Alston joined the Royal Aircraft Establishment at Farnborough Airfield in 1933, working under Hermann Glauert and supervising the Aero department's spinning tunnel. She often flew as an observer on hazardous test flights as part of her research work.

During World War II, as well as her RAE work, Alston was seconded to Ringway Airport (now known as Manchester International Airport) to oversee problems with the introduction of troop-carrying gliders into the British Army's Glider Pilot Regiment. She completed the RAF basic and advanced pilot-training courses in Miles Magister and Harvard trainers, becoming a founder member and Adjutant of the RAF Technical Flight.

In 1944, Alston investigated the cause of Fairey Barracuda torpedo bomber accidents. Together with her pilot Eric Brown, she carried out test flights and found problems with flap positions in conjunction with rudder input to be the cause of the crashes. Brown later stated that "I cannot leave the accident investigation without paying tribute to one of the flight-test observers involved in these tests - Mrs Gwen Alston. Mrs Alston was a truly remarkable 'lady boffin', who, despite having lost her scientist husband in a fatal crash while on a similar duty, never flinched at any risky flight and in all circumstances displayed the essence of courage".

She was a founding member of RAF technical flight, the Aerospace Education and Recreation Organisation and became an associate of the Royal Aeronautical Society in 1956.

=== Inspector of Schools 1946-72 ===
In 1946, she was appointed as H. M. Inspector of Schools in England, by the Ministry of Education. Amongst her responsibilities, Alston was expected to give advice and inspect aeronautical matters, including educational training for the aviation industry, sport and recreational flying and air education in schools and colleges.

A speech she gave to the Women's Engineering Society in October 1956, entitled Technological Training and Employment of Women detailed the issues faced by girls in the education system who might be interested in careers in science or technology.

Alston retired in 1973.

== Personal life and family ==
Alston was an avid aviator, obtaining her flying license from the Royal Aero Club in 1929 and completing basic and advanced RAF pilot training.

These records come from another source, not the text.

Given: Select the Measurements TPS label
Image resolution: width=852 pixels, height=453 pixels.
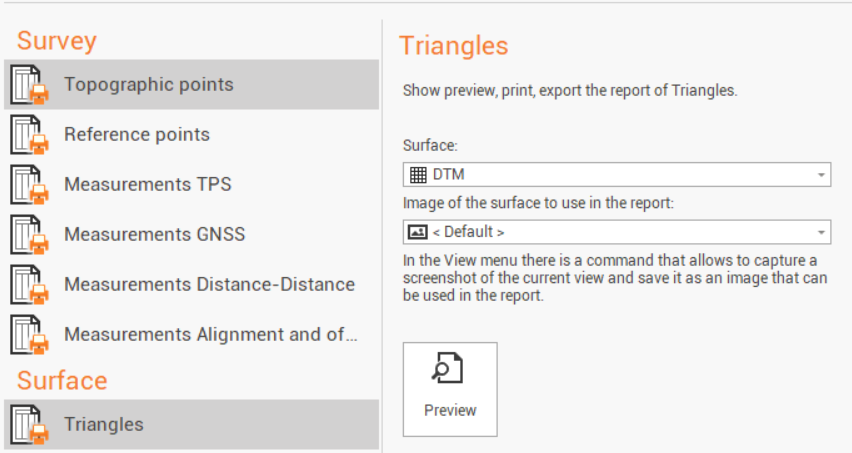Looking at the screenshot, I should point(148,185).
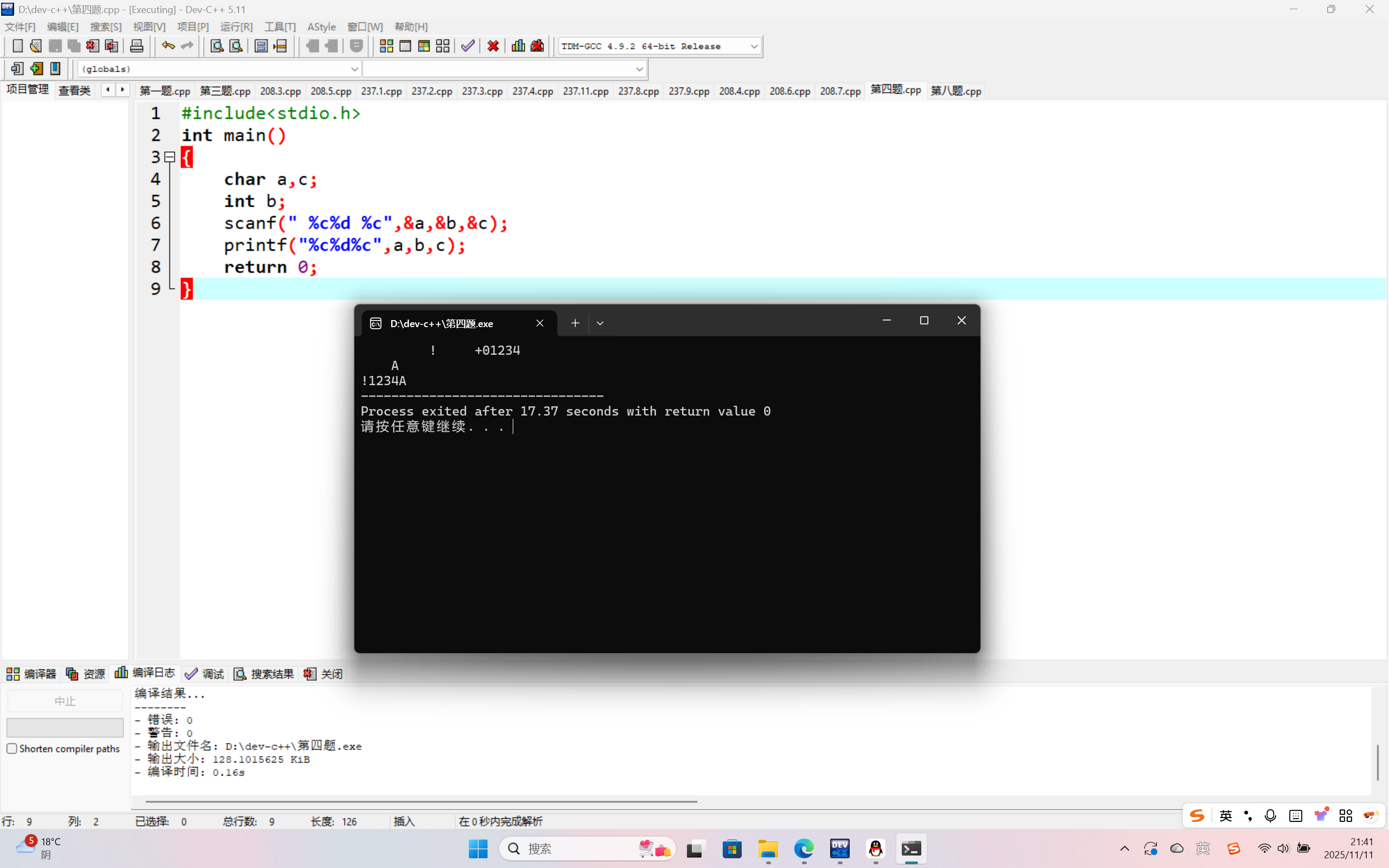Click the red X stop execution icon
The width and height of the screenshot is (1389, 868).
[x=493, y=46]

Whilst working at Royal Aircraft Establishment at Farnborough Airfield in 1933, Alston met her future husband Peter Alston, a Civilian Scientific Officer, who died on 16 February 1939 near Eyke, Suffolk, while testing a military aircraft. The Royal Aeronautical Society's RP Alston Medal was first awarded in 1949 in memory of Alston's late husband. It was originally a prize for work in the field of air safety through stability and control but since 1957 has been awarded for practical achievement associated with the flight testing of aircraft. The medal features an eagle in flight with a hot air balloon in the background.

== Awards and honours ==

- In 1969, Alston became the first recipient of the Scott-Farnie Medal for her contribution to aviation education.
- In 1970, Alston became an Honorary Companion of the Royal Aeronautical Society.